You are viewing a preview of this job. Log in or register to view more details about this job.

Masters Intern, Distributed Systems/AI Infrastructure

About Odyn Network

Odyn Network is at the forefront of artificial intelligence innovation, building transformative AI solutions that demand cutting-edge, high-performance infrastructure. Our mission is to accelerate AI development through scalable, efficient, and reliable systems. We are redefining the future of distributed computing by providing instant access to a global network of GPUs for AI workloads.
 

Role Overview

We are seeking exceptional Masters students pursuing degrees in Computer Engineering, Computer Science, or related fields to join our team as Research Interns.
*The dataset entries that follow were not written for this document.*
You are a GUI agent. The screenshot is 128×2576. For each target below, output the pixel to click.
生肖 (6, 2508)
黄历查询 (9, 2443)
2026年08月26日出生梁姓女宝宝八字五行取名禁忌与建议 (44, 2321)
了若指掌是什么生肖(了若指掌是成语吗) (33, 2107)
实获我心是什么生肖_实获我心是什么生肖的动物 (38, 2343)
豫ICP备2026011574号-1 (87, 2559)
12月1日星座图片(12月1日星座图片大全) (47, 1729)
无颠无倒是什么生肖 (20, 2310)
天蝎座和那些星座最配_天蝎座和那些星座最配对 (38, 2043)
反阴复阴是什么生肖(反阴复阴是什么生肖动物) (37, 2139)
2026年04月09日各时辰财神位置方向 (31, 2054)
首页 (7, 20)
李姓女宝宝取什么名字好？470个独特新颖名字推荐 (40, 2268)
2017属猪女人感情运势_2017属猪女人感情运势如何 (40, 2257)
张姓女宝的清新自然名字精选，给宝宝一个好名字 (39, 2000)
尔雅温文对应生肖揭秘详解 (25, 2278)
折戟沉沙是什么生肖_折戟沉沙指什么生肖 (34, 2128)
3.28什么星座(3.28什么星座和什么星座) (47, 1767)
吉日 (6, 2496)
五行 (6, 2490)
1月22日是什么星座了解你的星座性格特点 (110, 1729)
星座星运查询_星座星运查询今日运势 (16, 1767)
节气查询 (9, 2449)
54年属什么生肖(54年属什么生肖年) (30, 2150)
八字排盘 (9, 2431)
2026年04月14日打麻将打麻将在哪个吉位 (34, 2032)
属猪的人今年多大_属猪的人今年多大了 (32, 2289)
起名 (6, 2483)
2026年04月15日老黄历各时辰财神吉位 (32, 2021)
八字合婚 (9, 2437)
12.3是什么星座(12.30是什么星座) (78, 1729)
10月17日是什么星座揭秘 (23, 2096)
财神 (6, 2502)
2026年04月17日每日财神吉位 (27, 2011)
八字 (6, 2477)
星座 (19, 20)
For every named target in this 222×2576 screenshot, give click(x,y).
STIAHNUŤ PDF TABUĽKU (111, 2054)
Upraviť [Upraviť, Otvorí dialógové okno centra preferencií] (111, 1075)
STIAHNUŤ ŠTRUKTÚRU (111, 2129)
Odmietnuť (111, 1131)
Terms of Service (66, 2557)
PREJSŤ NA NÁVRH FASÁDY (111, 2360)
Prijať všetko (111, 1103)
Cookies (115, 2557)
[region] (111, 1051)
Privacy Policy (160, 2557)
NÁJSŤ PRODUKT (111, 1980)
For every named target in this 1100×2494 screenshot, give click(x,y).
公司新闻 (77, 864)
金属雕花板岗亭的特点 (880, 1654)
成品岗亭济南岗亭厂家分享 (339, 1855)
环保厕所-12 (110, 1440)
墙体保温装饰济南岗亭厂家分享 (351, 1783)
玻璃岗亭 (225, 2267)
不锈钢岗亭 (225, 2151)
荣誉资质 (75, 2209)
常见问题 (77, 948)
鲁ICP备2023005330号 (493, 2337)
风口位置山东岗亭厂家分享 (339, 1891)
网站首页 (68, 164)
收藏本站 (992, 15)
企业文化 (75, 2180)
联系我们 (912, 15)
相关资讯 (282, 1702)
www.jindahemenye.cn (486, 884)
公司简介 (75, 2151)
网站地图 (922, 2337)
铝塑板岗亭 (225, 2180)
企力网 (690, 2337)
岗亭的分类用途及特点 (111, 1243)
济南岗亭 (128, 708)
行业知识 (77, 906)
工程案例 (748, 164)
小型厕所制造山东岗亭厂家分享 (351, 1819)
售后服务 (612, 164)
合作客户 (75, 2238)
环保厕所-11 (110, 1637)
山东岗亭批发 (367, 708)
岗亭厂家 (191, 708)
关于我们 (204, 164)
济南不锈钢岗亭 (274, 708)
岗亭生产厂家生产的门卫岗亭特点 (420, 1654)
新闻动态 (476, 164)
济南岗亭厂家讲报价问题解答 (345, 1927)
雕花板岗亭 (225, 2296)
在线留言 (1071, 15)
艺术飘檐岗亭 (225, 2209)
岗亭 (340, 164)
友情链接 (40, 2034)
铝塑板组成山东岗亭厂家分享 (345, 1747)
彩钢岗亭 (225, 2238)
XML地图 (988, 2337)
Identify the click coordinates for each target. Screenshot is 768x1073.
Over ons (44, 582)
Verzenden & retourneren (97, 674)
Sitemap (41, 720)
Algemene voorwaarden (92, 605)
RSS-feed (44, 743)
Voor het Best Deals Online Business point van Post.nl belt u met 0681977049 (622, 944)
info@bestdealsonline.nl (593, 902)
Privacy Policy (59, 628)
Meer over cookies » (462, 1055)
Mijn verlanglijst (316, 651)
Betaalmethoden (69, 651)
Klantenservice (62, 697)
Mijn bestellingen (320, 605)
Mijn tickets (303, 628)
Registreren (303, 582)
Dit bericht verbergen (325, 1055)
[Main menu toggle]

This internship offers hands-on experience working alongside our senior engineering team on real-world projects involving GPU infrastructure, distributed computing, and AI orchestration platforms.
 

As an intern, you will contribute meaningful work to projects that directly impact our production systems while gaining exposure to cutting-edge technologies in GPU computing, Kubernetes orchestration, high-performance networking, and cloud-native infrastructure.
 

What You'll Work On

Interns will be integrated into one of our core technical areas and will work on projects such as:

GPU Infrastructure & Orchestration

  • Assist in designing and implementing GPU cluster management solutions using Kubernetes, Slurm, or Ray
  • Develop scripts and tools for monitoring GPU utilization, telemetry, and performance metrics
  • Contribute to resource scheduling algorithms and workload optimization strategies
  • Profile and analyze CUDA/NCCL performance in distributed training environments

Distributed Systems & Networking

  • Work on data transfer optimization and high-speed networking configurations (InfiniBand, RoCE)
  • Develop tools for fault tolerance monitoring and resilience testing
  • Contribute to software-defined networking (SDN) solutions for compute clusters
  • Implement checkpointing and graceful eviction mechanisms for distributed workloads

Research & Development

  • Research and prototype advanced scheduling and resource allocation algorithms
  • Investigate performance optimization techniques across heterogeneous GPU hardware
  • Contribute to technical documentation, white papers, and internal research reports
  • Explore innovations in AI model deployment, inference serving, and workload orchestration

Platform Development

  • Build automation tools using Python, Go, or C++ for infrastructure management
  • Develop Kubernetes operators, controllers, or admission webhooks
  • Create dashboards and visualization tools for system monitoring using Prometheus/Grafana
  • Contribute to open-source projects and internal tooling libraries

 

What We're Looking For

Required Qualifications

  • Currently enrolled in a Masters programme in Computer Engineering, Computer Science, or related field
  • Strong programming skills in Python, C++, Go, or similar languages
  • Understanding of computer architecture, operating systems, and networking fundamentals
  • Solid grasp of data structures, algorithms, and software engineering principles
  • Excellent problem-solving skills and analytical mindset
  • Strong written and verbal communication skills
  • Self-motivated with ability to work independently and collaboratively in a fast-paced environment

Preferred Qualifications

  • Coursework or projects involving GPU computing, CUDA, parallel programming, or distributed systems
  • Experience with containerization technologies (Docker, Kubernetes) or orchestration platforms
  • Exposure to machine learning frameworks (PyTorch, TensorFlow) or AI workloads
  • Familiarity with high-performance computing (HPC), cluster computing, or cloud platforms (AWS, GCP, Azure)
  • Knowledge of networking protocols, Linux internals, or systems programming
  • Prior internship or research experience in related fields
  • Contributions to open-source projects or personal projects demonstrating technical skills
  • Understanding of infrastructure-as-code tools (Terraform, Ansible, Helm)

 

What We Offer

Professional Development

  • Mentorship from experienced engineers and researchers in GPU computing and distributed systems
  • Hands-on experience with production-scale infrastructure powering AI workloads
  • Exposure to cutting-edge technologies including H100/A100 GPUs, Kubernetes, Ray, and cloud-native platforms
  • Opportunity to contribute to open-source projects and publish technical work
  • Professional networking opportunities with industry experts and academic researchers

Compensation & Benefits

  • Competitive monthly compensation
  • Remote/flexible work arrangements with optional in-person collaboration in London
  • Access to state-of-the-art GPU infrastructure and development tools
  • Potential for return internship offers or full-time employment opportunities post-graduation

Work Environment

  • Collaborative, inclusive culture that values diverse perspectives and innovative thinking
  • Flexible working hours that accommodate academic schedules
  • Regular technical talks, workshops, and learning sessions
  • Flat organizational structure with direct access to senior leadership
  • Startup environment with opportunity to make significant impact from day one

 

Odyn Network is an equal opportunity employer. We celebrate diversity and are committed to creating an inclusive environment for all employees and interns. We encourage applications from candidates of all backgrounds, including those historically underrepresented in technology and engineering fields.